Think of weightlifting. If you want to lift heavy objects just for the sheer physical thrill of lifting heavy things, then lifting natural stones and logs is hard to beat. They look cool, you look and feel like some kind of reborn avatar of Beowulf when you bring one up, and they're challenging because they're so irregular. But if you want to start lifting today and be a great deal stronger a year or two down the road, most people will get better results by lifting consistently and increasing the load by small increments so that progression can be smooth and consistent as well. That's why almost every gym has barbell plates as small as 2.5 pounds, and the better ones have even smaller plates that weigh one pound, half a pound or a quarter of a pound. Not because it's of key importance to know at all times that you're lifting half a pound more than the guy next to you, but because it's important to be able to increase your load from the same workout last week even if you can only increase it by half a pound. That's how you create progression.

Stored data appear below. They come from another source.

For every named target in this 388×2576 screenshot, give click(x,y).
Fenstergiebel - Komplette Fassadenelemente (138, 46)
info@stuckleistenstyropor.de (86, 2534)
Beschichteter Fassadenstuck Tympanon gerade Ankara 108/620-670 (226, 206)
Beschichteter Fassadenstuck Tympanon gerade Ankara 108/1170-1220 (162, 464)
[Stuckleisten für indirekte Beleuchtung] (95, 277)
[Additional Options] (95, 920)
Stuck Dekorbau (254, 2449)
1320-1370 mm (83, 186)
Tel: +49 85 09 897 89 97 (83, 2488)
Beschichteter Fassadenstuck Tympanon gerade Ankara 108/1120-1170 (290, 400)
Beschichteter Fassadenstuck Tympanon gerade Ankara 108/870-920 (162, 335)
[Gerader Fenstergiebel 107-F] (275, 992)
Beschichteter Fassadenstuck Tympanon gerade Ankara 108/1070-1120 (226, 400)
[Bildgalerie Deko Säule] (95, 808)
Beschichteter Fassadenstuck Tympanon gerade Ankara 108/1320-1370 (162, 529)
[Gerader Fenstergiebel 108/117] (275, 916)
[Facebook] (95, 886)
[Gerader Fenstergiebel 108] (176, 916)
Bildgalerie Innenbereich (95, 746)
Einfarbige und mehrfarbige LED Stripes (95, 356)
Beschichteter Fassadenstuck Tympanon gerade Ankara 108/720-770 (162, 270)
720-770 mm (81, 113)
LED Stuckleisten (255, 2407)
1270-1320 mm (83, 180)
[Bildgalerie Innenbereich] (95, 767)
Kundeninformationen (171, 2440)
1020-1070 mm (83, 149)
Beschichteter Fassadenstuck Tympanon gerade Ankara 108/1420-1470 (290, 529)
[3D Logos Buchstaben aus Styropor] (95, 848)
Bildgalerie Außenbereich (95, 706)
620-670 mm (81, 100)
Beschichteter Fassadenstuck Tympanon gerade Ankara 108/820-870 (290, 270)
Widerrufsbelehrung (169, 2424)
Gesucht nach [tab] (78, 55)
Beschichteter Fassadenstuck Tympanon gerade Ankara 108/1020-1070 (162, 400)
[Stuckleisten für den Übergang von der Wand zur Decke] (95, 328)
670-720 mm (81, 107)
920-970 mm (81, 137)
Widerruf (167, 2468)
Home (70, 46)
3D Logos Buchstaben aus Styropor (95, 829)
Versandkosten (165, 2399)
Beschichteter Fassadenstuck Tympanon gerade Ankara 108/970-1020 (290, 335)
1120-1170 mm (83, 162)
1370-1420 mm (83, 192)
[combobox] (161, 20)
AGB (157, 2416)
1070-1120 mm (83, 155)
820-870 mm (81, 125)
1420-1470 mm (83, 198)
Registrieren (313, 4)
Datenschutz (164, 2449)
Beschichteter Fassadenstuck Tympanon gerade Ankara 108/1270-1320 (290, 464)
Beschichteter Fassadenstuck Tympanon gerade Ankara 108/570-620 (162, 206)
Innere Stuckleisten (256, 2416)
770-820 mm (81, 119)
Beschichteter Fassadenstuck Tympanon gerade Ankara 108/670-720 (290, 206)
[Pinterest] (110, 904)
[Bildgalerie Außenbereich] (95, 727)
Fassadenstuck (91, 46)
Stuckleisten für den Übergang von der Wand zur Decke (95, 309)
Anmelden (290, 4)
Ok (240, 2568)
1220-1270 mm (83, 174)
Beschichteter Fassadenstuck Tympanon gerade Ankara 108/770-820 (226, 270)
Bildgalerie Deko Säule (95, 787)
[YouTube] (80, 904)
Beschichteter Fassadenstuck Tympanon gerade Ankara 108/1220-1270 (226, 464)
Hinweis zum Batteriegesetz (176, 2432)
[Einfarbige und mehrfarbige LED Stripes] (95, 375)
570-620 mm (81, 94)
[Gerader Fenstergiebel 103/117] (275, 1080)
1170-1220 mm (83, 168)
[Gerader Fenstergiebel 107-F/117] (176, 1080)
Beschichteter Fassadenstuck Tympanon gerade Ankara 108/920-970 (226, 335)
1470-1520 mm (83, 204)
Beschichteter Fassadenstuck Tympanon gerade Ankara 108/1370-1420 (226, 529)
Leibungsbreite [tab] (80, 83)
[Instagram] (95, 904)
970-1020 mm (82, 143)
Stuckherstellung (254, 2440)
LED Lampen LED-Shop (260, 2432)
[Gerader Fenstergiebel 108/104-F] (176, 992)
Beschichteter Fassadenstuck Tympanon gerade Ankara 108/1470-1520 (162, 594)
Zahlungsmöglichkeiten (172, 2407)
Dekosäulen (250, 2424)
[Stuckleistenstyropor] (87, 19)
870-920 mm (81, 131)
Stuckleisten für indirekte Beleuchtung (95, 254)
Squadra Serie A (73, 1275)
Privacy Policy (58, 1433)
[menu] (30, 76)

Similarly, I imagine people use cadence meters (after all that long-winded bloviating, I reveal that I don't have one) to try to beat earlier performances even if they can only "beat themselves" by such small increments of cadence that they couldn't detect the difference by feel. Certainly I use the cadence and the resistance settings on elliptical trainers at the gym to do the same thing. And speaking of that . . . it's actually time to go hit the gym.